News – 12 August 2020

By | 12/08/2020

Researchers have concluded that the molten rock and cooled volcanic glass present on the surface of Lava-Ocean Planets is unlikely to be the cause of their brightness, some of which have an albedo higher than Earth. This is intriguing, these lava-Ocean worlds are similar in size to Earth but whizz around their host star so close their surface is hot enough to melt their rocky surface.

You can read more here in this MIT article published on 04 August 2020.

If you want to know more about such worlds, here is an article published on the preprint server arXiv in April 2018

Artists impression of the lava world CaRoT-7b

 

Researchers are using the very small to investigate the very large, a tool, developed by scientists from SISSA, in Trieste and the University of California at Los Angeles, recently published in Nature Communications, allows reserachers to analyze the thermal and electric processes occurring at the physical conditions that are almost impossible to reproduce experimentally, with a much easier and low-cost approach, giving an insight into how these planets formed and how they are on the inside.

Read more here.

 

In this research, the scholars have analysed the conduction of electricity and heat of water under extreme temperature and pressure conditions, such as those that occur inside ice-giant planets as well as in many exo-planets outside of it. Investigating the phenomena that occur under their surface, in fact, is key to understand the evolution of these celestial bodies, to establish their age, and to shed light onto the geometry and evolution of their magnetic fields. Credit: Federico Grasselli

 

Researchers from JPL/NASA have revealed that the bright areas seen on the Dwarf Planet Ceres are the result of salt water reaching thre surface and freezing in the frigid temperatures found at Ceres’s average orbital distance of 2.8 times that of Earth (2.8 AU) or 413 million km (257 million miles).  The implication is clear, Ceres is not a dead and uninteresting rock, it is a world with an abundance of water in a liquid state underneath a frozen surface, meaning it is similar to Europa, Callisto, likely Ganymede and possibly Pluto.
++++
● **To do**:
1. Using the planetary science news page, decide whether each statement agrees with it. Answer yes or no for each, and quote the words from the page that settle it.
(a) Lava-ocean worlds are much larger than Earth.
(b) The tool for studying extreme conditions was developed by scientists from SISSA and the University of California at Los Angeles.
(c) The MIT article was published in April 2018.
2. Retype the part of the planetary science news page starting with "Researchers from JPL/NASA" and going on through "and possibly Pluto.".
3. Pick up the planetary science news page where it stops and keep writing.

● **Supplied information**:
++++
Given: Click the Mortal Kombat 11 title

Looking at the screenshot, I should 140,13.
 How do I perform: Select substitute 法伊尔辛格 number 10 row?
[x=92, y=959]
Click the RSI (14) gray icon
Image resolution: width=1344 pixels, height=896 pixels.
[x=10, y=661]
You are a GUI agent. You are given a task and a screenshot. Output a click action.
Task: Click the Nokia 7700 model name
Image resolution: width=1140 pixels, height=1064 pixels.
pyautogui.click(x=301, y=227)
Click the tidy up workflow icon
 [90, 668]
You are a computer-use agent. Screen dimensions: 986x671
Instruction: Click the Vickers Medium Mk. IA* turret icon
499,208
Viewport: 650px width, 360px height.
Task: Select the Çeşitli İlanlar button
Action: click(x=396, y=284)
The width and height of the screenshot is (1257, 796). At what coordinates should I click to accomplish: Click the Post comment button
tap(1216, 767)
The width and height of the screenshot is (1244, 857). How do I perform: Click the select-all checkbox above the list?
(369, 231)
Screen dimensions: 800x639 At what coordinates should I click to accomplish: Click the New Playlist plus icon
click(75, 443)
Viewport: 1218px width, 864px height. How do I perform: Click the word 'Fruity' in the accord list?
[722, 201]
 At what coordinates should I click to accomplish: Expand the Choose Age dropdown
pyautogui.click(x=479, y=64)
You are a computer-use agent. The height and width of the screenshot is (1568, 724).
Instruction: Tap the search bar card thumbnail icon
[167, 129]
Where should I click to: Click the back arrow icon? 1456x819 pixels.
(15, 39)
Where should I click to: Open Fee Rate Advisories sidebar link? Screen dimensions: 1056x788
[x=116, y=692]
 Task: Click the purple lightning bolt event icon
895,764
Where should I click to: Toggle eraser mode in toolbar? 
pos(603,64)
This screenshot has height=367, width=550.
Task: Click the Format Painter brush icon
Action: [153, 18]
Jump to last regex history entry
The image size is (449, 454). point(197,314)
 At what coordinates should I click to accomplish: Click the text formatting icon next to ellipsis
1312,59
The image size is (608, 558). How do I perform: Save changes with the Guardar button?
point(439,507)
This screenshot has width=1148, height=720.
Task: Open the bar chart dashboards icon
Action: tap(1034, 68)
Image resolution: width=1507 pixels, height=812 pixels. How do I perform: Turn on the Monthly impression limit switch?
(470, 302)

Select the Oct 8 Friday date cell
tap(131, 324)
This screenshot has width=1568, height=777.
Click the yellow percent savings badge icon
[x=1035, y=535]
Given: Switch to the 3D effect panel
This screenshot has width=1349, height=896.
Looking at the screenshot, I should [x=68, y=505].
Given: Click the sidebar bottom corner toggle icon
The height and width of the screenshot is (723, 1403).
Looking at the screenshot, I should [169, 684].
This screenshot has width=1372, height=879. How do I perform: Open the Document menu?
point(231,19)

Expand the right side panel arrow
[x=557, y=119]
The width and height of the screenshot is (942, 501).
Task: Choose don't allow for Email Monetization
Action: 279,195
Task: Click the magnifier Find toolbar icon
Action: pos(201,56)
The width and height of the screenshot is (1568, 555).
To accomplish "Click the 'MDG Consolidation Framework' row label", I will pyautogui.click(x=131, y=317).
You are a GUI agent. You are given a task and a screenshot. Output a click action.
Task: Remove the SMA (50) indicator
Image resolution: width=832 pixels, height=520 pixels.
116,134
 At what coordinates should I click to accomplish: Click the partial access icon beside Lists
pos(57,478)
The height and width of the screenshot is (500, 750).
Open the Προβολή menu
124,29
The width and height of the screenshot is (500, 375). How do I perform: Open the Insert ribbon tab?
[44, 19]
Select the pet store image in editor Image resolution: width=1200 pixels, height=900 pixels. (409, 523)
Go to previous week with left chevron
++++
● **Results of the exercise**:
1.
(a) No: "these lava-Ocean worlds are similar in size to Earth"
(b) Yes: "developed by scientists from SISSA, in Trieste and the University of California at Los Angeles"
(c) No: "this MIT article published on 04 August 2020"

2.
Researchers from JPL/NASA have revealed that the bright areas seen on the Dwarf Planet Ceres are the result of salt water reaching thre surface and freezing in the frigid temperatures found at Ceres’s average orbital distance of 2.8 times that of Earth (2.8 AU) or 413 million km (257 million miles).  The implication is clear, Ceres is not a dead and uninteresting rock, it is a world with an abundance of water in a liquid state underneath a frozen surface, meaning it is similar to Europa, Callisto, likely Ganymede and possibly Pluto.

3.
You read the article here.

Courtesy NASA/JPL-Caltach/UCLA/ASI/INAF
This map shows a portion of the northern helmisphere of Ceres with neutron counting data from the Gamma ray and Neutron Detector (GRaND) instrument on the DAWN spacecraft

Researchers from Kobe University have reanalysed images sent back from the Voyage 1, 2 and Galilleo missions of the giant Moon Ganymede to identify what may be the largest impact structure in the entire solar system. It seems that concentric troughs that were identified many years ago actually extend right around and all over the giant moon, the implication is that it was once hit by another body around 150km across.

Read the article with more details here

Mighty Ganymede, the solar system’s largest Moon. Believed to have a liquid ocean undeer the frozen surface, may now also be home to the largest impact structure in the solar system.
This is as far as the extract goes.